The only reliable cures used to be: reboot, or click through Docker Desktop's "Restart" / "Reset" and pray. Both are slow and destroy your container state.
The fix: kill it all the way down, in order
The recovery isn't magic — it's doing the teardown completely and in the right order, which the GUI doesn't. Our Recover-Docker.ps1 does five phases:
[1/5] Kill Docker Desktop UI + backends
Docker Desktop, com.docker.backend, com.docker.build,
docker-agent, docker-sandbox
[2/5] wsl --shutdown # kill the hung Linux VM outright
[3/5] taskkill vmmem, wslservice # reap the zombie VM processes
[4/5] restart Windows services # com.docker.service + wslservice (needs admin)
[5/5] start Docker Desktop # clean boot of the whole stack
Then it waits up to 90s polling docker info for a non-500 response, and once the engine answers it does the cleanup a fresh start won't:
# remove containers stuck in 'dead' (the un-killable ones)

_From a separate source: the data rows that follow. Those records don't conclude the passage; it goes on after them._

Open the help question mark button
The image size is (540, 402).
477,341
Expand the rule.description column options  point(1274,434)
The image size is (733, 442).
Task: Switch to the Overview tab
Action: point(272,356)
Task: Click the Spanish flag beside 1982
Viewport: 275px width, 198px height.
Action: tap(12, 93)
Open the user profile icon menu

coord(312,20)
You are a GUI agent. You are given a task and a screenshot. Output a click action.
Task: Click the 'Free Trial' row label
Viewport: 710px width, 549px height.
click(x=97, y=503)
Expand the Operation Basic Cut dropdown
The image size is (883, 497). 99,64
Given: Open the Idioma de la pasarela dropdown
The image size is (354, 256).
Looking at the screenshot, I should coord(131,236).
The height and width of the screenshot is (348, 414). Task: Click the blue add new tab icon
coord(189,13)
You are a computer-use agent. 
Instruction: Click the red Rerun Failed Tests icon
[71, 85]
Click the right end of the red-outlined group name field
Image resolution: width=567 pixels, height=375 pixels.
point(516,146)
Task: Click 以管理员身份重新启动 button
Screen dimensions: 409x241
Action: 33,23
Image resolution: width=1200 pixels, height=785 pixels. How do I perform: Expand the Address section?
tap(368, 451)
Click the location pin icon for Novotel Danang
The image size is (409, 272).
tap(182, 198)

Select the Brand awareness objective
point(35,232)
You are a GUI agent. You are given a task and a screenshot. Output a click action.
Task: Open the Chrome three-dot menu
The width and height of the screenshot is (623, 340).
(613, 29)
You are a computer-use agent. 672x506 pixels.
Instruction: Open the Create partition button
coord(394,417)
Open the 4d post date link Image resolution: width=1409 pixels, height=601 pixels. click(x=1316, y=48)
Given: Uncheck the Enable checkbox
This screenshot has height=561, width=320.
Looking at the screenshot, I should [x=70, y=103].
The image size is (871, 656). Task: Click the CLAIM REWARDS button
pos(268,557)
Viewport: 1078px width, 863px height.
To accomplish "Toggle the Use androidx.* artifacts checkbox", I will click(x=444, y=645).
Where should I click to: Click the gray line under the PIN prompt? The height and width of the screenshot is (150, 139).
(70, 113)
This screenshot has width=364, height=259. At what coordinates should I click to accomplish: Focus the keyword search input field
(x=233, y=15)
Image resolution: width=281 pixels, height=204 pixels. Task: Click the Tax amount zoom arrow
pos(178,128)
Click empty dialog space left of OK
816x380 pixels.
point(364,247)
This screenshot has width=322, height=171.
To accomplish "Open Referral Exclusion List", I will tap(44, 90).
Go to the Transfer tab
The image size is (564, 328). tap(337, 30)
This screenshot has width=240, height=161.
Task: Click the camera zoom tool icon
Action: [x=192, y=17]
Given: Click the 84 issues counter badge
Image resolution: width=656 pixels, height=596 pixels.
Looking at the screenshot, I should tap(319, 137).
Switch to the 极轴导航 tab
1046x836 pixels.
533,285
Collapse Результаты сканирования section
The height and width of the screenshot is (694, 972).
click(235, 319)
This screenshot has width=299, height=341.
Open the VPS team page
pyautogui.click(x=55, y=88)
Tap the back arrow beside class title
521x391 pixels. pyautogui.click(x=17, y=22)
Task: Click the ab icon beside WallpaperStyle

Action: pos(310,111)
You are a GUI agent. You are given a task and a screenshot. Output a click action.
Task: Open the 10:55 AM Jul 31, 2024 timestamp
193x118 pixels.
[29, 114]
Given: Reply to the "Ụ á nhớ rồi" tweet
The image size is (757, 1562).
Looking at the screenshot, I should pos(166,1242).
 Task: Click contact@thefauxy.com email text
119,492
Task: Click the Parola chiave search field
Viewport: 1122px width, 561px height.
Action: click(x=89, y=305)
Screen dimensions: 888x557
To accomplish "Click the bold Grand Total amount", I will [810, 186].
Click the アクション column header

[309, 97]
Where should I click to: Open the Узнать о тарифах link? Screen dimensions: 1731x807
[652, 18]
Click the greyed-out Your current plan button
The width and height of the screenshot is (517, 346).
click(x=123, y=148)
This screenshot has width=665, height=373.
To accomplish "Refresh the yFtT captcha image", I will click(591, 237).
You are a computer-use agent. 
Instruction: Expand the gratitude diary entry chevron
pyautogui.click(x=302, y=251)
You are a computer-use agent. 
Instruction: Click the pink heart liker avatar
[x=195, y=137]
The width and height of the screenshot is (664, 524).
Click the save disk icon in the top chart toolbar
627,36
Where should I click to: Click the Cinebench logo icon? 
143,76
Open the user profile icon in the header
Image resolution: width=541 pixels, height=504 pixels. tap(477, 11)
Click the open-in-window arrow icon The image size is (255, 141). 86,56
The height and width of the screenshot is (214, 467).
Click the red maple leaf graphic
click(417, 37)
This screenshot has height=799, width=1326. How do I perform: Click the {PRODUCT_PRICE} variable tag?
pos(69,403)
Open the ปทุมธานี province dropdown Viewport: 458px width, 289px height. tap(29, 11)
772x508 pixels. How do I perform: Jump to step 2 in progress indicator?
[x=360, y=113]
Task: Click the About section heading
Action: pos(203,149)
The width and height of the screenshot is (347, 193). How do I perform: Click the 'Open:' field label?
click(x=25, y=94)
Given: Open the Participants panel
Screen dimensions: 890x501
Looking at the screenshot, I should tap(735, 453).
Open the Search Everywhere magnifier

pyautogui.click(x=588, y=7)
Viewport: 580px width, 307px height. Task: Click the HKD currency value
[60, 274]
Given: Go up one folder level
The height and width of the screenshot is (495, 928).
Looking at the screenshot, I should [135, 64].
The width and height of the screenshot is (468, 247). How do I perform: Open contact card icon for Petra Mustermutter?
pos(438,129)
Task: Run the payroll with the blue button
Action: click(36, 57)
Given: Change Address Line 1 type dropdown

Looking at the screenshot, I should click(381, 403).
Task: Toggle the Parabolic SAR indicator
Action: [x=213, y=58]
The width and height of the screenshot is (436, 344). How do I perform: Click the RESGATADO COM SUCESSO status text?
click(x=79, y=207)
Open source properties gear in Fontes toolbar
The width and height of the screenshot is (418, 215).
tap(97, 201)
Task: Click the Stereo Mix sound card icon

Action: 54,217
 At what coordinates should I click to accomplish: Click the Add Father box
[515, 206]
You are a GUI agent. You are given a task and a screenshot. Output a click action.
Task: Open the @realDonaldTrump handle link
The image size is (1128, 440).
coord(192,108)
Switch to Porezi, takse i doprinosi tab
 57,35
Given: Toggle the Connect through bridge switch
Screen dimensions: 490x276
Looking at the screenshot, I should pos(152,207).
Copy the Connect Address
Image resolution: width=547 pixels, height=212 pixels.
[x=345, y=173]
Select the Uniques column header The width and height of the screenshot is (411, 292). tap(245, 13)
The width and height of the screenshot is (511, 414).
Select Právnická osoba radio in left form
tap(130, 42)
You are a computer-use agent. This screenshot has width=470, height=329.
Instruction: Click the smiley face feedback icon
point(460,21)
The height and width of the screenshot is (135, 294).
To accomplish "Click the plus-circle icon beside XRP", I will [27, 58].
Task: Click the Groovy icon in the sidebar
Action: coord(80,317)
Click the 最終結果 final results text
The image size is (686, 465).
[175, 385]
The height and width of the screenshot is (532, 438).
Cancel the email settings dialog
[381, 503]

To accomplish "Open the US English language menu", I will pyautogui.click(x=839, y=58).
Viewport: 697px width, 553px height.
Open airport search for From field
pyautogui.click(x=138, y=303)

docker ps -a --filter "status=dead" --format "{{.Names}}" | % { docker rm -f $_ }
# bring back everything the crash took down
docker ps -a --filter "status=exited" --format "{{.Names}}" | % { docker start $_ }
The ordering is the whole trick: kill the UI processes first (so they don't fight the restart), then wsl --shutdown to nuke the wedged VM, then reap the vmmem/wslservice zombies, then bounce the Windows services, then cold-start Docker Desktop. Skip a step or do it out of order and the engine comes back into the same bad state. Done right, you're healthy in ~30–60 seconds — no reboot, container volumes intact.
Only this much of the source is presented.